***** LISTED ENTRIES
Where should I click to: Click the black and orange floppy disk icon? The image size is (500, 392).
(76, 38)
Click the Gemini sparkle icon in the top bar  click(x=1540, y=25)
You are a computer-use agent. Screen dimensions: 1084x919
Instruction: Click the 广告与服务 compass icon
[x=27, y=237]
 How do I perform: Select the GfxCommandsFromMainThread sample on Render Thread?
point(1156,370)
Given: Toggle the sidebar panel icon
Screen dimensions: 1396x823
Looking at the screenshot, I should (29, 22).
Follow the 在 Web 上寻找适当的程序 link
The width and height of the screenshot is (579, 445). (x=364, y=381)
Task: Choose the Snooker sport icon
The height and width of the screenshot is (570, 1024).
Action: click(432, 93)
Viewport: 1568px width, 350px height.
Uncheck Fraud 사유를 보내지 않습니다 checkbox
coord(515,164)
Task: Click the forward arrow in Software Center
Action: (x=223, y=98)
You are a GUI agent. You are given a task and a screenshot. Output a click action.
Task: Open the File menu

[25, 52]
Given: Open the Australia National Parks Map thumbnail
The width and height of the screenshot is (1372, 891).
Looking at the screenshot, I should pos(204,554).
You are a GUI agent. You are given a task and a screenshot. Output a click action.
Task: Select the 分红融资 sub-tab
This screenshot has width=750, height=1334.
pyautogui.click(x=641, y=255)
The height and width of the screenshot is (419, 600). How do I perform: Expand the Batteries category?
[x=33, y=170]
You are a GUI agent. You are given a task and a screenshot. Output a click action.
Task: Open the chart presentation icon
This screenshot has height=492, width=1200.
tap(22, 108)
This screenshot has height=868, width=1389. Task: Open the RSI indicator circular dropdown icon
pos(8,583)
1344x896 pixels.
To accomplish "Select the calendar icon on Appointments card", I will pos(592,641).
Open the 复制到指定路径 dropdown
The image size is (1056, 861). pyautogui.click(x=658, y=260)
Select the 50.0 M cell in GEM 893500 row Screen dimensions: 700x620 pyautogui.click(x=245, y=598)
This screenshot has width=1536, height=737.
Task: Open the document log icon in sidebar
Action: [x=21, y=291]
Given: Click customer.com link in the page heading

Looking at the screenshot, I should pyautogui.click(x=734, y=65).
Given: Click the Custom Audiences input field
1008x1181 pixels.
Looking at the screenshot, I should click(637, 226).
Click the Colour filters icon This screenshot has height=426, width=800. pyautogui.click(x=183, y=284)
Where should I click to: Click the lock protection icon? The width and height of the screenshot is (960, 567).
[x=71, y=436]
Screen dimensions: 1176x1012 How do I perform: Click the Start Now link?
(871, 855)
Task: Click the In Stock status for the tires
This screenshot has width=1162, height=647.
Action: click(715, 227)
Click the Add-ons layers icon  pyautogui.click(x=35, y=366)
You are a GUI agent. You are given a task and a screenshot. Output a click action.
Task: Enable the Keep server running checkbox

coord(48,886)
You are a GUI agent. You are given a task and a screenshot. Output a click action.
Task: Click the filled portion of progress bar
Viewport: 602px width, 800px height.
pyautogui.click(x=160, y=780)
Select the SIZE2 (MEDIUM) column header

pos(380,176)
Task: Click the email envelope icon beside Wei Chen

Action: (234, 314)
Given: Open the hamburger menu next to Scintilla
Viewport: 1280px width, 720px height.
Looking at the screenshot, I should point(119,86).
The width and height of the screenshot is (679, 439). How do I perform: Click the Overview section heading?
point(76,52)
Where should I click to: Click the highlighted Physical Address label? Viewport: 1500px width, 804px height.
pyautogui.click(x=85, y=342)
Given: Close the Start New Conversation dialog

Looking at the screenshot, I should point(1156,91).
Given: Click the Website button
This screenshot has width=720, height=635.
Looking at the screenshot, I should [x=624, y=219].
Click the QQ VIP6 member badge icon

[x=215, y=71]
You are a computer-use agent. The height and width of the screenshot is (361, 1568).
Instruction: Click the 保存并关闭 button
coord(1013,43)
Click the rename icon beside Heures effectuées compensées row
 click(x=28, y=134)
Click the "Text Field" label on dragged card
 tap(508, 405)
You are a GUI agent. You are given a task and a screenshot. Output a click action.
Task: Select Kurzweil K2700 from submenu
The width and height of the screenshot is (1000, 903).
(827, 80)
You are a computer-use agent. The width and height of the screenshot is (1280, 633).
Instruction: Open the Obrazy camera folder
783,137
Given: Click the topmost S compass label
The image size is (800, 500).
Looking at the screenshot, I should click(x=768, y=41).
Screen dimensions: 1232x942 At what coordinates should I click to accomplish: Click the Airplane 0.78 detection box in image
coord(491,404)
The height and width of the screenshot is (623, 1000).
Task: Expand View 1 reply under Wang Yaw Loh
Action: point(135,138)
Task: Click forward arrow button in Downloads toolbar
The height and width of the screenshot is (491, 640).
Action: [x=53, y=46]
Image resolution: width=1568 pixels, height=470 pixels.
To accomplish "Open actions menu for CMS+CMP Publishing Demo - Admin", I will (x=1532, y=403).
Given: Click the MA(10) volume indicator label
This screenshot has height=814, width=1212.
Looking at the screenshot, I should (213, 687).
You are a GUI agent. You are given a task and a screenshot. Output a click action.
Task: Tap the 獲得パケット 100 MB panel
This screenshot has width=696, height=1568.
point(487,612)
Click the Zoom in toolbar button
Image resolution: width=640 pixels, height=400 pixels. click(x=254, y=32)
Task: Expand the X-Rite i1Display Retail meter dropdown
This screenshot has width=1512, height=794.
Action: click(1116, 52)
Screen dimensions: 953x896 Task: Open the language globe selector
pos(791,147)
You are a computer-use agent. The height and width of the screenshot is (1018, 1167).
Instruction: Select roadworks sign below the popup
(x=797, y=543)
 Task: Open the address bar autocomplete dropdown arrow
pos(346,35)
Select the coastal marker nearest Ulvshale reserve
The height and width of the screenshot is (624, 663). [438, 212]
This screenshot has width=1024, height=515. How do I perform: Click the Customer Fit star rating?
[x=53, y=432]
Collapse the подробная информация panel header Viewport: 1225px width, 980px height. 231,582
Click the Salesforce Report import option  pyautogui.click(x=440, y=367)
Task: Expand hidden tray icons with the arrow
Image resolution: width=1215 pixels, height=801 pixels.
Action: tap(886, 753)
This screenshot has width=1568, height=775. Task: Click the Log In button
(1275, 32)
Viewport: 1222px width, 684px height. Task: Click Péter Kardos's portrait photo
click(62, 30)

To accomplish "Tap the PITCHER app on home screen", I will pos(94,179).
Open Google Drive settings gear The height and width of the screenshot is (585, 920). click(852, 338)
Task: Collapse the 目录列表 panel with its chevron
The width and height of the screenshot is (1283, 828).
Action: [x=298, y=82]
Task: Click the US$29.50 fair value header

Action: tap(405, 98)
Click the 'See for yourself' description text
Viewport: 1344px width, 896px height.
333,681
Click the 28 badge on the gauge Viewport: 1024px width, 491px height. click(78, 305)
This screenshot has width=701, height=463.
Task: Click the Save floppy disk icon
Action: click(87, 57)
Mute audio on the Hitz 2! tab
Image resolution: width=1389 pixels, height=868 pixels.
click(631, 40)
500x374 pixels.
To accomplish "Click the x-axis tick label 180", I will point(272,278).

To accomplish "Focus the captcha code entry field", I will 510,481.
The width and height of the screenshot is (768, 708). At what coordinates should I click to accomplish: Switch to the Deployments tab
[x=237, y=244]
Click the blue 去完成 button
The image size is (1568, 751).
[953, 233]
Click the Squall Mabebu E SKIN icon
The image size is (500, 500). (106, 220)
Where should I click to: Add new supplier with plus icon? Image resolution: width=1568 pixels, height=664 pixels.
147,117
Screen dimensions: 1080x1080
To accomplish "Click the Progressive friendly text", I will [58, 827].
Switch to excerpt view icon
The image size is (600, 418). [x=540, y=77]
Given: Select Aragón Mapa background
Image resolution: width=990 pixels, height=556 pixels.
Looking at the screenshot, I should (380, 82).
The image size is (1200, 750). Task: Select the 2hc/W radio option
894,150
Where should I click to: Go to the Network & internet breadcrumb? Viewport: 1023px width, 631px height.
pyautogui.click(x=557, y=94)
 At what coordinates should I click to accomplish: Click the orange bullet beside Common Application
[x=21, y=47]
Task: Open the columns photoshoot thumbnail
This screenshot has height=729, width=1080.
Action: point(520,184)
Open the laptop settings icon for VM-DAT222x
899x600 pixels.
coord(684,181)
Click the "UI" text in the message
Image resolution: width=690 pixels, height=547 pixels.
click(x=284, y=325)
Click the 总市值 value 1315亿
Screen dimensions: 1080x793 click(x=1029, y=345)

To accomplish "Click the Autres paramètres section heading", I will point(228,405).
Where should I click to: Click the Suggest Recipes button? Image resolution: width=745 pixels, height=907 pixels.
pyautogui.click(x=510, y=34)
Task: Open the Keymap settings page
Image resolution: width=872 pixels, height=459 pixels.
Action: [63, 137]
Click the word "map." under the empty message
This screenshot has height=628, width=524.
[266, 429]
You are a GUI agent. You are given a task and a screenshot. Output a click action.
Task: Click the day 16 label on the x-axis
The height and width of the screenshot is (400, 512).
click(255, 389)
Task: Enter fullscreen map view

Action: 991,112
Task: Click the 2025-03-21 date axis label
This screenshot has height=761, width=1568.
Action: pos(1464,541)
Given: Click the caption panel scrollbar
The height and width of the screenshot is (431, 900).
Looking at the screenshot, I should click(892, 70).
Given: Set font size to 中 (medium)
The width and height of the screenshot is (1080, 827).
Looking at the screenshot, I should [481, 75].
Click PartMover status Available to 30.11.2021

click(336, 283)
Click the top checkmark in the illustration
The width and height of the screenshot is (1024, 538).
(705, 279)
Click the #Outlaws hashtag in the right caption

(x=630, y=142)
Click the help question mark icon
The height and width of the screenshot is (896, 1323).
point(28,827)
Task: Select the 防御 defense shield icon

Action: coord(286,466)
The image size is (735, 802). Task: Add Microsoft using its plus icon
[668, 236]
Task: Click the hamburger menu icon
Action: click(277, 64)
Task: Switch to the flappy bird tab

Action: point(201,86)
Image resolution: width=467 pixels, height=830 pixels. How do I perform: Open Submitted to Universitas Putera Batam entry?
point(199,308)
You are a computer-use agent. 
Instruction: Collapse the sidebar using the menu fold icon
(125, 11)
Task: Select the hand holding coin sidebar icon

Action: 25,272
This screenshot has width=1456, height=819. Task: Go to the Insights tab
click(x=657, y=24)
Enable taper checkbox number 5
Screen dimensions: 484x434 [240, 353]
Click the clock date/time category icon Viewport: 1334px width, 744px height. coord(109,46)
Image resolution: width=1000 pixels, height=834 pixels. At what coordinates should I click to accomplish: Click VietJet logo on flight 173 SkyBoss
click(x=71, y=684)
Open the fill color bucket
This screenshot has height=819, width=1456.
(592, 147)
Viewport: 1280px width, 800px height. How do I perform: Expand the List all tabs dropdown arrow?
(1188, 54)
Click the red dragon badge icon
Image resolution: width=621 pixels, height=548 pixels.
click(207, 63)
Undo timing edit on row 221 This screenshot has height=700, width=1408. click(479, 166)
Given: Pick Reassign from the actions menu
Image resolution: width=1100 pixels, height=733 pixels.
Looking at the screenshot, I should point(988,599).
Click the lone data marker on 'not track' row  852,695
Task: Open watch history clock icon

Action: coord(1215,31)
**********
_REQUIRED WORK_:
Starting at the first line of the material above, reproduce each line exactly up to and including the line with "You are a computer-use agent. Screen".

_SOLUTION BELOW_:
Where should I click to: Click the black and orange floppy disk icon? The image size is (500, 392).
(76, 38)
Click the Gemini sparkle icon in the top bar  click(x=1540, y=25)
You are a computer-use agent. Screen dimensions: 1084x919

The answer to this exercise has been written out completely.